Türk ordusunun Güney Kürdistan’a yönelik gerçekleştirdiği hava saldırılarında kullandığı misket bombaları sivil halka zarar veriyor.
» Misket bombalarını yasaklayın
» Misket bombaları yasaklansın
Türk ordusunun Güney Kürdistan’a düzenlediği hava saldırılarında kullandığı misket bombaları tehlike saçıyor. Geçen yıldan başlayarak Kandil, Xakurke gibi bölgelere atılan misket bombaları bölge halkına zarar veriyor. Meyda Savunma Alanları’na atılan misket bombalarıyla bölgenin insansızlaştırılması amaçlanıyor. Türk devletinin Medya Savunma Alanları’nın Xakurke’nin Cennet Köyü civarına attığı misket bombaları yine sivil halkın canına ve malına zarar verdi. Üç gün önce Sideka’ya bağlı Kewlubas Köyü sakinlerinden 70 yaşındaki Şevket Haci Sedir bir misket bombasının patlaması sonucu yaşamını yitirirken, yakın bölgede birçok hayvan da telef oldu.

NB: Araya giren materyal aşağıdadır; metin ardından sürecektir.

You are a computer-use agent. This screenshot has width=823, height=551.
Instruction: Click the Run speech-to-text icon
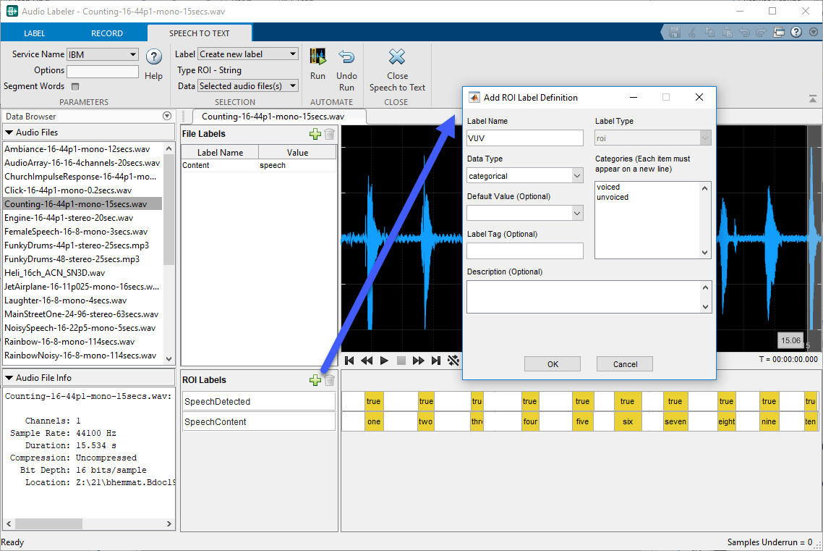pyautogui.click(x=317, y=59)
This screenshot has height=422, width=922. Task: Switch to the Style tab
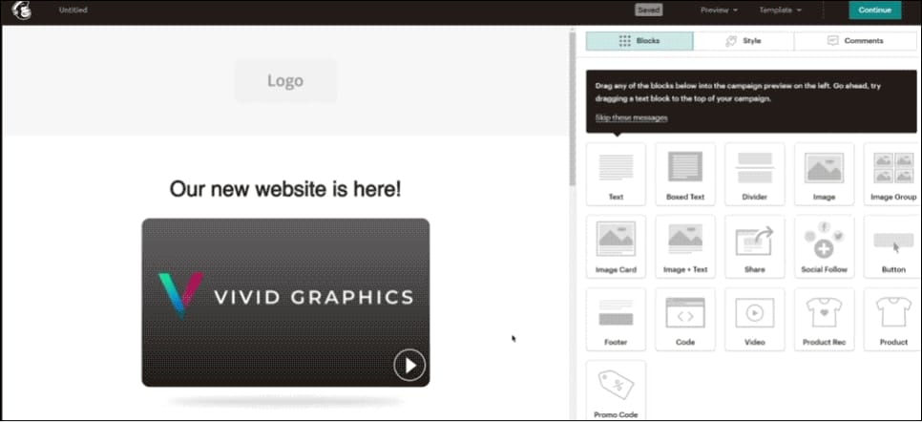pyautogui.click(x=744, y=41)
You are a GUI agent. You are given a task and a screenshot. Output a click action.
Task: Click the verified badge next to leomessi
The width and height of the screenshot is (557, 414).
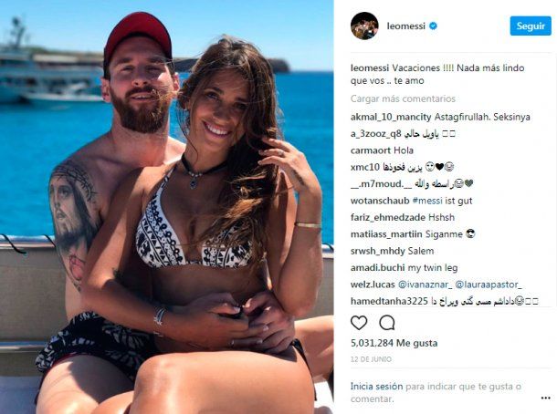point(433,26)
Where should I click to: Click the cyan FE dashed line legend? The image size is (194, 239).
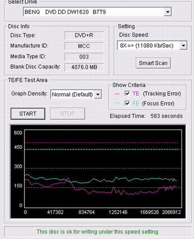coord(117,103)
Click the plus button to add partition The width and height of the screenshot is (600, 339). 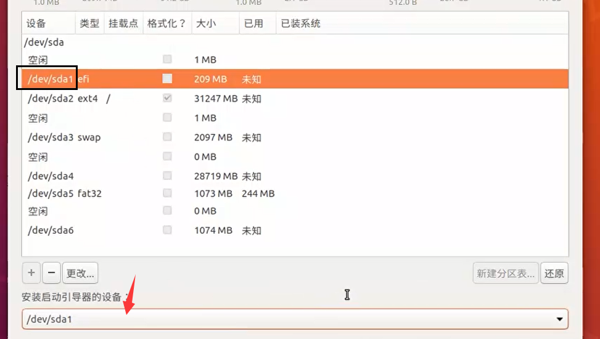[31, 272]
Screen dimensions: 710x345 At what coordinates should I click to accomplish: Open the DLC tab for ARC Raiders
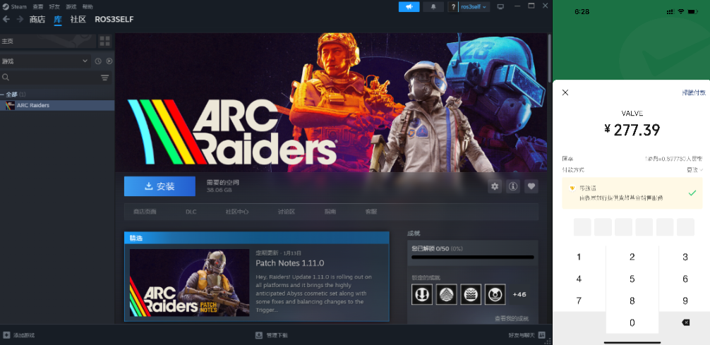click(x=191, y=212)
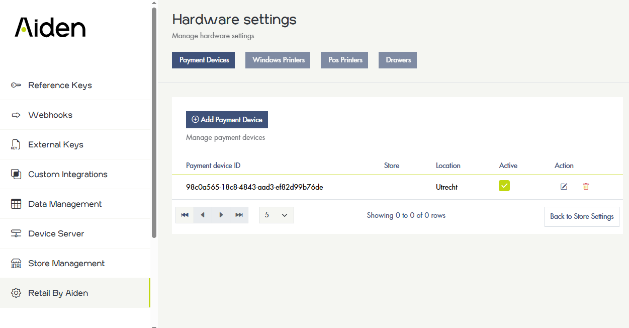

Hayvanları misket bombaları ile telef olan Hamit Semet ve Emir Sadık, Türk devletinin hava saldırılarında hedef gözetmeden ve rastgele attığı misketleri Kürtlere karşı bir soykırım girişimi olarak değerlendirdi. Uluslarararası insan hakları kuruluşlarının sessizliklerini eleştiren köylüler, sözkonusu kurumları sorumlu davranmaya çağırdı.
‘Bize çok zarar veriyor’
Kürt halkının en insani taleplerinin bile şiddet ve baskı ile sindirilmeye çalışıldığını söyleyen Bradost mıntıkası yayla sakinlerinden Hamit Semet Xelil şunları söyledi: “Türk ve İran devletleri son iki üç yıldır ortak hareket ederek Kürt halkına karşı bir savaş başlattı. Bu iki ülkenin kendi sınırları içinde yaptıkları katliam ve şiddet yetmezmiş gibi, sürekli Güney Kürdistan’ı da havadan ve karadan bombalıyorlar. Bu bombalar sadece halka zarar veriyor. Bunun en açık örneği bu yıl yapılan hava ve kara saldırılarıdır. Artık tahammülümüz kalmadı. Saldırılara rağmen Federe Hükümeti gerekli duyarlılık ve tepkiyi gösteremiyor. PKK’yi bahane ederek tüm Kürtlere karşı bir savaş yürütülüyor. Bu iki ülkenin attığı savaş atıkları yüzünden gözümü kaybettim. Bu yıl da hayvanlarım araziye atılan misket bombalarının patlaması sonucu telef oldu.”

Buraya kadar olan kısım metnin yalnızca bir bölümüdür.